Palace Press Officer Claire Castro gave the assurance after BSP Governor Eli Remolona Jr. said an exchange rate of P63.50 to $1 may still be acceptable under current conditions.
Castro said the Palace trusts the BSP and the economic team in managing the country’s macroeconomic stability, especially as external risks continue to affect currencies and prices.
“Ang economic team po kasi at ang BSP po ay nagtatrabaho in sync in maintaining macroeconomic stability and safeguarding the purchasing power of the Filipinos,” Castro said during a Malacañang briefing.
She said the government must take all possible steps to prevent further depreciation of the peso.
“So lahat na makakaya ay dapat na gawin para mapigilan ang pagbaba ng value ng peso,” she added.
The Palace said the peso’s weakness is being influenced by global developments, including the continuing conflict in the Middle East, which has raised concerns over oil prices, market sentiment, and broader financial conditions.
Castro also defended Remolona’s compensation package, saying the BSP is allowed under its charter to set its own salary structure.
She cited Republic Act No. 7653, or the New Central Bank Act, which allows the central bank to establish its compensation system based on job evaluation studies and salary rate surveys.

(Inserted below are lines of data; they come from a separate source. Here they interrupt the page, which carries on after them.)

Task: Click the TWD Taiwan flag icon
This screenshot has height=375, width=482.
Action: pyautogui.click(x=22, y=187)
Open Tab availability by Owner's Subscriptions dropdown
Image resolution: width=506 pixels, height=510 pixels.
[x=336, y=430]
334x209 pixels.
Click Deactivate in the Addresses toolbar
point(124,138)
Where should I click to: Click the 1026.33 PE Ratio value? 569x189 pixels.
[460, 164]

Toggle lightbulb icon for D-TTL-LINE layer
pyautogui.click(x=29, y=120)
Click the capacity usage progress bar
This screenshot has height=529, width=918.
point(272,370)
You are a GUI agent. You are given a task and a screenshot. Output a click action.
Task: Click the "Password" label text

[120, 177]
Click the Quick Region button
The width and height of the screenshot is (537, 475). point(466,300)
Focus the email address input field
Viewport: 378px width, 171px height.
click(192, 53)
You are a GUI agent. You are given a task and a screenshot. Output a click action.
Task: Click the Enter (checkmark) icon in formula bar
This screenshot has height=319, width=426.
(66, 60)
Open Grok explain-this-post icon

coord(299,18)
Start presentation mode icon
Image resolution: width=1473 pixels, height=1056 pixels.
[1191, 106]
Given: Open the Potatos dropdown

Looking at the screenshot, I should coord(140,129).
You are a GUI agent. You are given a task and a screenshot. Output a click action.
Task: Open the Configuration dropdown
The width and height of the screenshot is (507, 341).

“Ang BSP po ay allowed po under its charter to set its own salary structure,” Castro said.
“So, iyan po ay ayon naman po sa kanilang charter,” she added.
Remolona was reported as the highest-paid government official in the country, with gross annual compensation of around P52.756 million based on Commission on Audit data.
Malacañang said the focus remains on maintaining economic stability and ensuring that Filipinos are shielded from the impact of currency weakness on prices and household expenses.